Dave Lewis, from Birkbeck’s Widening Access team, talks about the College’s new mentoring scheme which pairs prospective students with alumni for an informal chat. If you’re interested in taking part, contact gettalking@bbk.ac.uk.gettalking

Taking the plunge into higher education can be both exhilarating and daunting. Whether changing career, leaving school or coming back to education, students inevitably have questions about the years ahead. Navigating this transition with the support of a recent graduate can make all the difference, which is why we run Get Talking.

Get Talking is a one-to-one mentoring scheme which pairs prospective students with alumni for an informal chat. After an evening of training, our dedicated alumni draw on their own experiences to provide insight into both life at Birkbeck and higher education more broadly. In turn, students are given the opportunity to talk through any queries or concerns ahead of enrolment. Students are matched with their mentor based on what they hope to gain from the scheme and as such will often receive advice specific to their chosen field.

Meetings take place in a number of coffee shops close to campus, allowing participants to familiarise themselves with the Bloomsbury area and picture life as a student here.  Once students have enrolled at Birkbeck there is a wealth of continued support (including further mentoring opportunities) throughout their time at the college.

This type of pre-entry support is integral to ensuring university is accessible to all. Get Talking is one of many Birkbeck programmes that supports students from widening participation backgrounds. The scheme really is working too, with up to 75% of students who take part going on to enrol at Birkbeck. Deon, one student who took part in the scheme this year, said:

“The meeting with Dimitrios was very beneficial to me and l hope he feels the same. I am happy to say that these programs can only be an advantage to new and prospective students starting out as l feel no one knows better than those whom have experienced the task of completing an undergraduate whilst working. Dimitrios is a very helpful and understanding young man and l can only say l am honored that l was able to draw from his experience.”

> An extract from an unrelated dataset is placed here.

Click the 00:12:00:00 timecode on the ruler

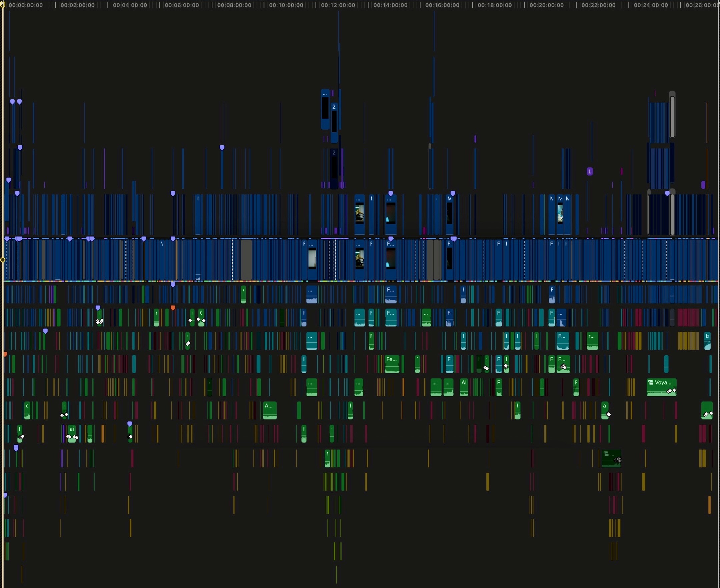coord(338,5)
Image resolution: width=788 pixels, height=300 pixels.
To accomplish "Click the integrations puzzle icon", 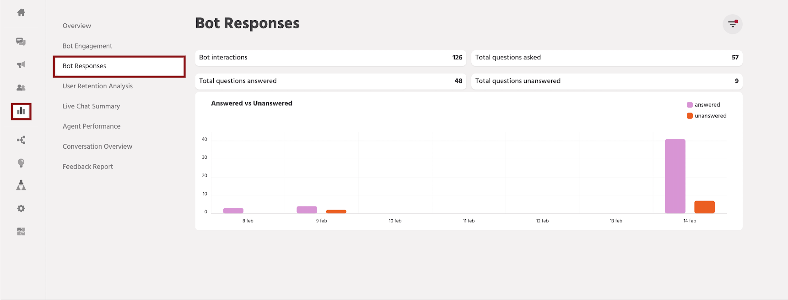I will (21, 231).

This year Get Talking also began supporting applicants to the college’s Compass Project, a fund supporting forced migrants through scholarships to Birkbeck and information, advice and guidance on higher education in the UK. One of the applicants who took part this year said: “It was great to speak to someone who was as passionate about my subject as I was”.

Finally, Get Talking speaks of how closely connected Birkbeck’s alumni remain to the college. Our alumni mentors volunteer their time to support new entrants. Prospective students are supported in their decision making and begin networking before setting foot in the lecture theatre.